#### PAGE EXCERPT:
American baseball player (1906–1994)

Silas Kenneth Johnson (October 5, 1906 – May 12, 1994) was an American professional baseball player, a right-handed pitcher who appeared in 492 Major League games pitched over 17 seasons for the Cincinnati Reds (1928–36), St. Louis Cardinals (1936–38), Philadelphia Phillies (1940–43; 1946) and Boston Braves (1946–47). He was born in Danway, near Ottawa, Illinois, and was listed as 5 ft 11 in tall and 185 lb.

Johnson led the National League in losses in 1931 (19) and 1934 (22). He also led the National League in earned runs allowed (125) in 1934.

Missing the 1944–45 baseball seasons, Johnson served with the US Navy during World War II.

#### PROVIDED MATERIAL:
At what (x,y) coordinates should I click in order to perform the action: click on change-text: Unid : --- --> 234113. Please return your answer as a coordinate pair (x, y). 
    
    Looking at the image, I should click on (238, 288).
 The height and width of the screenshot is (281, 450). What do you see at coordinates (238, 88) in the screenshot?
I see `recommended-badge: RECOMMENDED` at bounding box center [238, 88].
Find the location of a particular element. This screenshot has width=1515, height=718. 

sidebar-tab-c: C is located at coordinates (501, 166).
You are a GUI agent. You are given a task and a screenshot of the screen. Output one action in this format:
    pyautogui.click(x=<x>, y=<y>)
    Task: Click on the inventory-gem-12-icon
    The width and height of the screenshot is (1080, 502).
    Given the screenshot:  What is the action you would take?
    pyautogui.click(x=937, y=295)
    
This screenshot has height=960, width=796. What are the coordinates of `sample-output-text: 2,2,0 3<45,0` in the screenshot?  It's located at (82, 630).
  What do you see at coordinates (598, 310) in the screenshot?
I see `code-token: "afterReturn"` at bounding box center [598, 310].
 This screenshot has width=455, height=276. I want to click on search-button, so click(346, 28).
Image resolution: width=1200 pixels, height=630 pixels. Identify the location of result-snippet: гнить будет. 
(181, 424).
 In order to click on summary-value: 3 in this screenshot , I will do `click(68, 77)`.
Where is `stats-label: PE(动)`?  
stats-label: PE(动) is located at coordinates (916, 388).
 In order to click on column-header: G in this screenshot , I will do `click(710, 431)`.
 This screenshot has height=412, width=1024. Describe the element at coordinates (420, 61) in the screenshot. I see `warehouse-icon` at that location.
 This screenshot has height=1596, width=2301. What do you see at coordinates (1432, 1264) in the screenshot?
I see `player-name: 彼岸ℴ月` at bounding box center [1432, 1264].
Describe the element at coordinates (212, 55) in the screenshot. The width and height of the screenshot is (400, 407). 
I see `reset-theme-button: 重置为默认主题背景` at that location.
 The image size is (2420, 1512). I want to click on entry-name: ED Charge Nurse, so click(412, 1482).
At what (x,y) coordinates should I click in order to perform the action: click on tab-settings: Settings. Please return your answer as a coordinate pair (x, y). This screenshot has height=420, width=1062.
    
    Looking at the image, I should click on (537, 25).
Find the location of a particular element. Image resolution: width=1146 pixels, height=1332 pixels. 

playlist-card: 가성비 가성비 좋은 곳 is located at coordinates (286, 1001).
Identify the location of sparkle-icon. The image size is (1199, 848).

#### CHECK YOUR UNDERSTANDING:
(1) In the Silas Johnson biography, where was Johnson born?
(2) Continue the Silas Johnson biography from the point where it stops.

#### OUTPUTS FOR THE TASKS:
(1) Danway, near Ottawa, Illinois.

(2)
In 17 seasons Johnson had a 101–165 win–loss record, 492 games, 272 games started, 108 complete games, 13 shutouts, 115 games finished, 15 saves, 2,2811/3 innings pitched, 2,510 hits allowed, 1,226 runs allowed, 1,036 earned runs allowed, 120 home runs allowed, 687 walks allowed, 840 strikeouts, 36 hit batsmen, 26 wild pitches, 9,903 batters faced, 3 balks and a 4.09 ERA.

Johnson remained in baseball for two seasons after his active career ended, serving as batting practice pitcher and then pitching coach of the Braves (1948–49); he was a member of Boston's 1948 National League champions. He died in Sheridan, Illinois at the age of 87.